Jurista, doutorada em alterações climáticas e políticas de desenvolvimento sustentável, pela Universidade de Lisboa e Universidade Nova de Lisboa

Nesta postura desenfreada de não contenção de danos, Trump corre o risco de vir a fomentar o maior sentimento antiamericano de que há memória

A vaga cruel do actual discurso polarizador sobre a acção climática cresce a um ritmo alarmante, enfraquecendo as instituições internacionais. Os factuais impactos das alterações climáticas e as tragédias humanitárias daí resultantes exigem um quadro jurídico internacional firme e intransigente na defesa dos direitos humanos.

Após a II Guerra Mundial, os estados comprometeram-se com o ideal comum de fortalecer o respeito pelos direitos e liberdades, promovendo o seu reconhecimento e aplicação universal, incluindo todas as populações dos estados-membros e os territórios sob a sua jurisdição. Mas o mundo mudou — e para pior.

O direito internacional, assente na vontade das nações de autovincularem-se a um cumprimento de princípios e normas que regulam as relações entre si, está a atravessar um dos períodos mais turbulentos. O bullying na acção climática, perpetrado pelo recentemente empossado Presidente dos Estados Unidos da América (EUA), não é apenas um instrumento doutrinário ou ideológico, traduz-se numa prática concreta de medidas inibidoras do combate às alterações climáticas, com consequências reais.

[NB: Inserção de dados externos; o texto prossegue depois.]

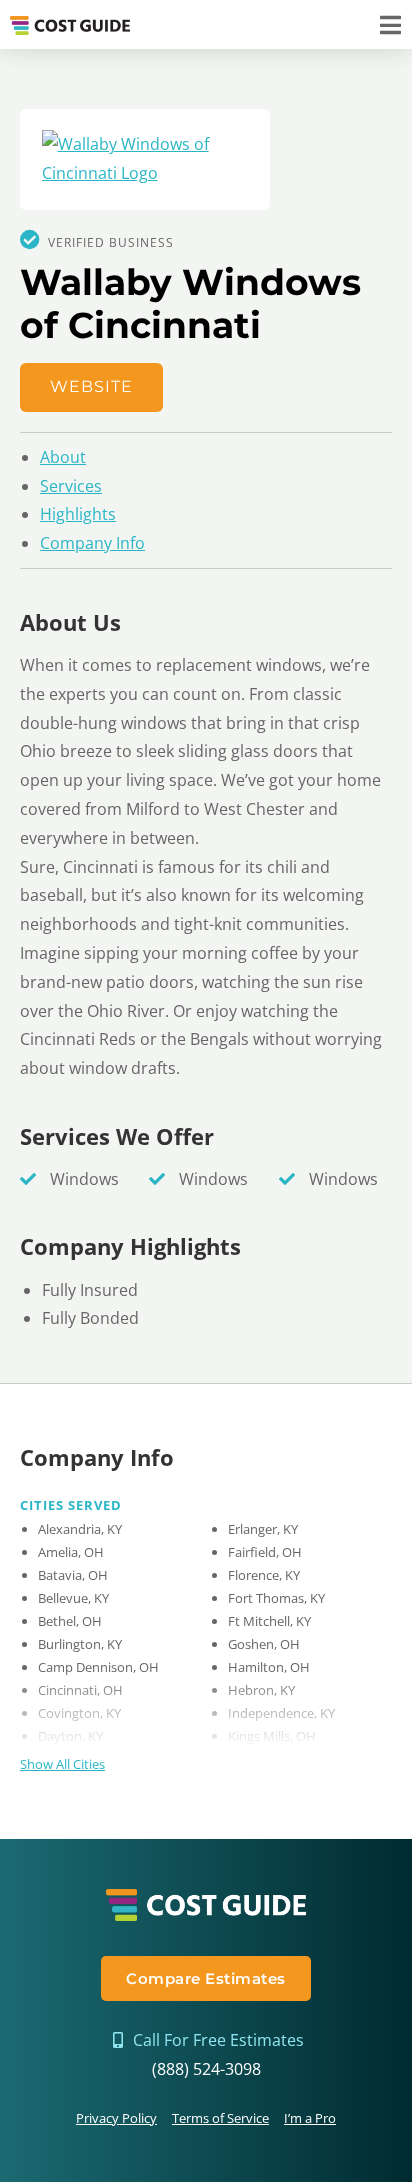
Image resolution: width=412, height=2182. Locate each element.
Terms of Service (220, 2118)
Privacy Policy (116, 2118)
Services (71, 486)
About (63, 457)
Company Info (92, 543)
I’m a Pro (310, 2118)
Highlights (78, 514)
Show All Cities (62, 1764)
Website (91, 386)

De imediato, as consequências reflectem-se na forte apreensão manifestada por várias organizações internacionais. A curto prazo, a instabilidade gerada pela suspensão de financiamentos, ou por cortes cegos e abruptos em programas onde a sustentabilidade das comunidades locais é essencial, pode intensificar a mobilidade humana em territórios com exposição muito elevada às alterações climáticas.

No primeiro mês da sua administração, o Presidente Donald J. Trump adoptou uma postura de forte negacionismo climático e afastamento dos compromissos internacionais assumidos pelos EUA. Nesse contexto, emitiu uma série de ordens executivas, erguendo a bandeira de uma América em primeiro lugar, em detrimento dos acordos ambientais internacionais. Esta abordagem divisiva – bem evidente no seu discurso mediático – assenta na assunção inflexível de que o uso de recursos federais para políticas de engenharia social do Novo Acordo Verde representa um desperdício do dinheiro dos contribuintes, sem impacto real na vida quotidiana dos americanos.

Numa linha de rompimento com o anterior mandato presidencial, a nova administração, alinhada com as prioridades do Presidente Trump, determinou que, dentro dos limites legais, as agências federais suspendam temporariamente todas as actividades relacionadas com obrigações ou financiamento de assistência financeira federal e outras iniciativas afectadas pelas ordens executivas. Isto inclui, entre outras, a ajuda externa, o apoio a organizações não governamentais e os programas do novo Acordo Verde. Na prática, significa a suspensão de todos os financiamentos para programas locais ligados ao clima. Segundo o memorando suporte, esta suspensão é temporária, embora não haja um prazo definido para a sua duração.

Assim, a incerteza quanto à continuidade de inúmeros programas de adaptação e a consequente instabilidade nas organizações responsáveis, geram uma profunda perturbação no desenvolvimento regular das suas actividades e missões a nível global. Muitos desses projectos são essenciais para a sustentabilidade das comunidades locais abrangidas, frequentemente já em situação de extrema vulnerabilidade, o que pode precipitar cenários trágicos.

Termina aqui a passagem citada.